DATA FOR PROCESSING »
:::::
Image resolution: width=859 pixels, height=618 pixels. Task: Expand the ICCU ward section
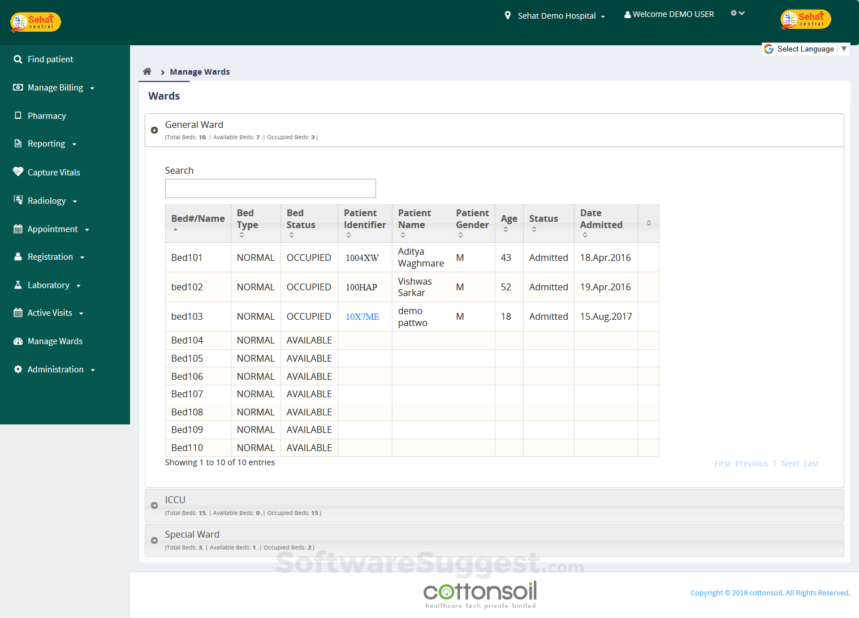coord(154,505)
:::::
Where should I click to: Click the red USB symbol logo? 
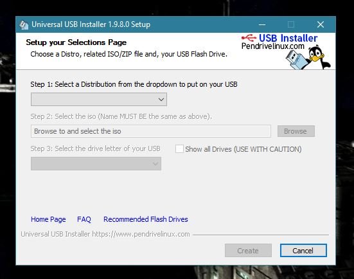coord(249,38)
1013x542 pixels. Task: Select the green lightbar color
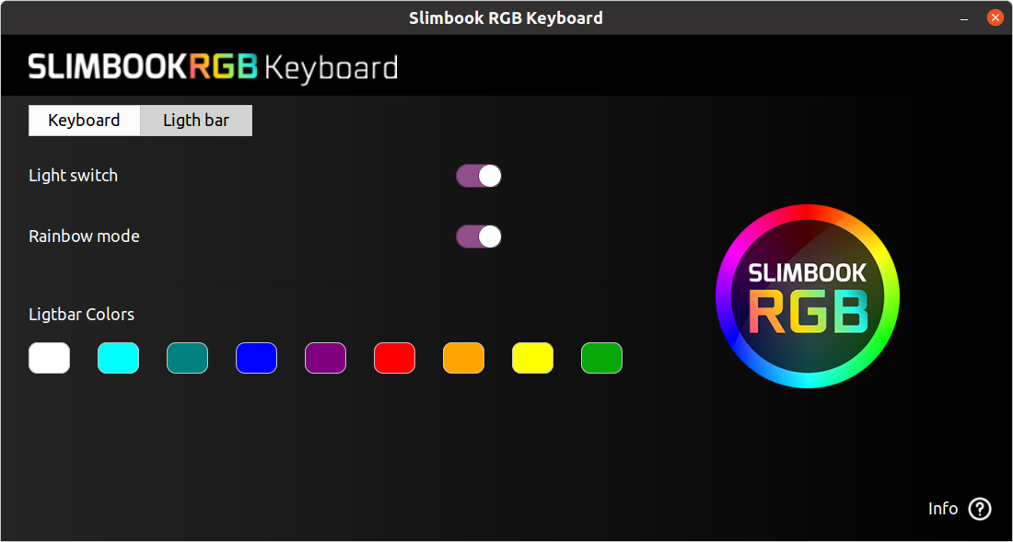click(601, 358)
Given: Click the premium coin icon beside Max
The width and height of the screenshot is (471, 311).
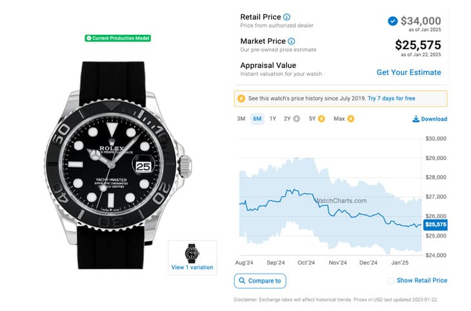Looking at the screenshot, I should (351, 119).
:::::
PROMPT » What are the lines above from the one with "Where should I" to the one with "Given: Click the premium coin icon beside Max", both included? Reproduce them exactly, without pictures.

PROBLEM SOLUTION »
Where should I click to: Click the red USB symbol logo? 
coord(249,38)
1013x542 pixels. Task: Select the green lightbar color
click(601, 358)
Given: Click the premium coin icon beside Max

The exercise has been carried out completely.